What needs to be done. Continue the piece about eating prickly pear cactus from where it stops, before the data.

Extract provided.
Of all the edible wild foods that man has figured out how to exploit, one has to wonder about how hungry he must have been to tackle the prickly pear. (To be perfectly correct, I would speculate that woman probably tackled this one while man was out tackling the cave bear. It’s a tough call who had the worse end of the provisioning stick. They both fight back.)
Prickly pear cacti (Optunia ficus indica) grow wild throughout the world in arid climates, providing a food source from their ruby red prickly fruits and their flat spiny paddles. We’ve enjoyed both in restaurants from Sicily to San Miguel de Allende, Mexico, as well as in our own kitchens.
Prickly pear fruit on the plant come studded with fairly easy to see large spines and about a bazillion practically invisible no-see-um spicules that will happily embed themselves in your palm when you so much as touch them. They have to be picked with great care, most often by using a remarkable, high-tech picking device: a tin soup can nailed to a broom handle. With this ingenious apparatus, the picker can snap the fruit from the plant and plop it into a bucket without really touching it. When it comes time to prepare it, however, you need steel gloves–or at least impervious ones–and a good stiff bristled brush to scrub away all the prickles under running water.

Exercise data.

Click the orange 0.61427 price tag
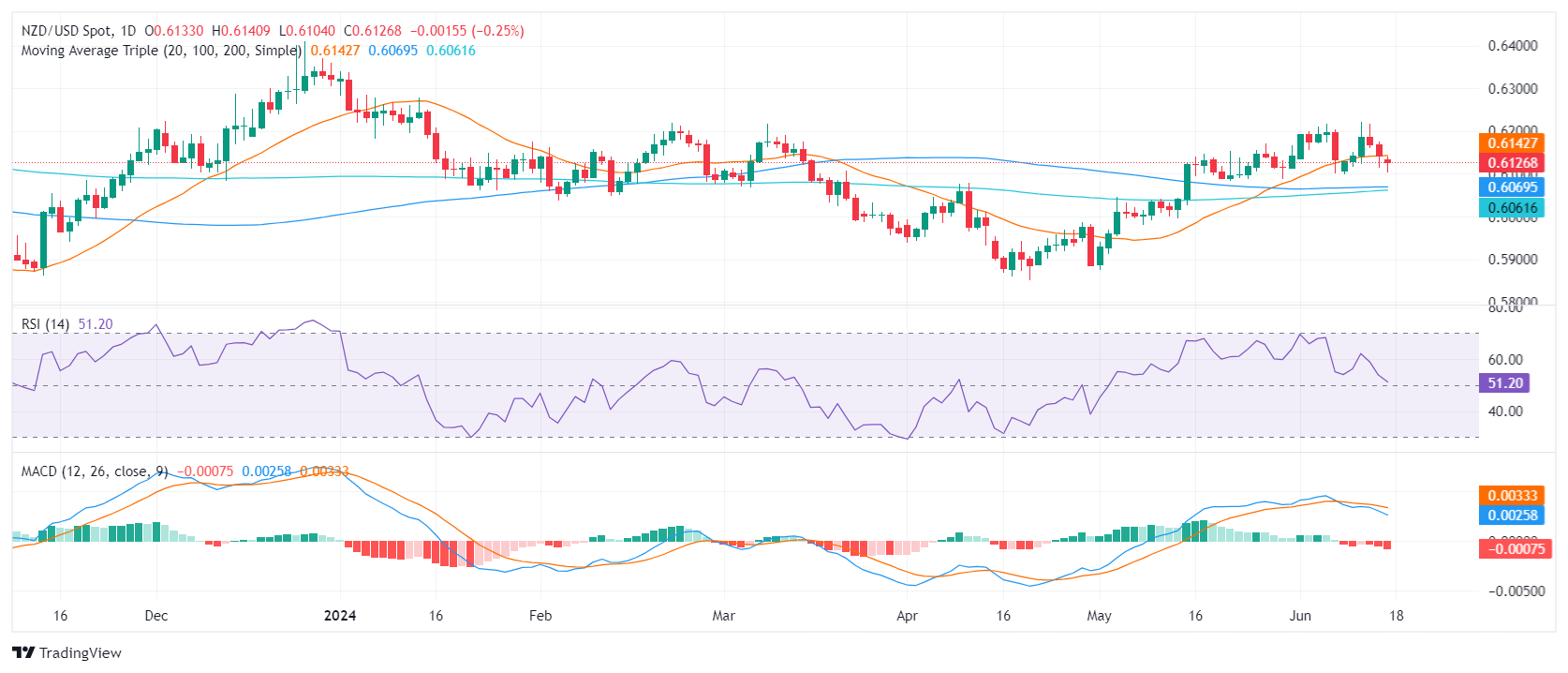Screen dimensions: 1568x673 pyautogui.click(x=1512, y=143)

Response.
Along the dusty roads of Mexico or Sicily, you’ll often see vendors selling them from truckbeds or roadside stands–beware the spines on these and touch only with gloved hands. In our part of the world, you can find prickly pear fruit and paddles in farmer’s markets or even the produce sections of some grocery stores–even here, I use paper towels to put them into a sack.
In Mexico the fruit are called las tunas, not to be confused with the fish of the same name, which in Spanish isn’t tuna at all. In Italy, the name is fichi de India or Indian figs. In Sicily, in the local dialect the name comes out sounding like fig-a-DEENya. Their deep garnet flesh is faintly sweet, quite refreshing, and studded with firm edible seeds, sort of like those in pomegranates.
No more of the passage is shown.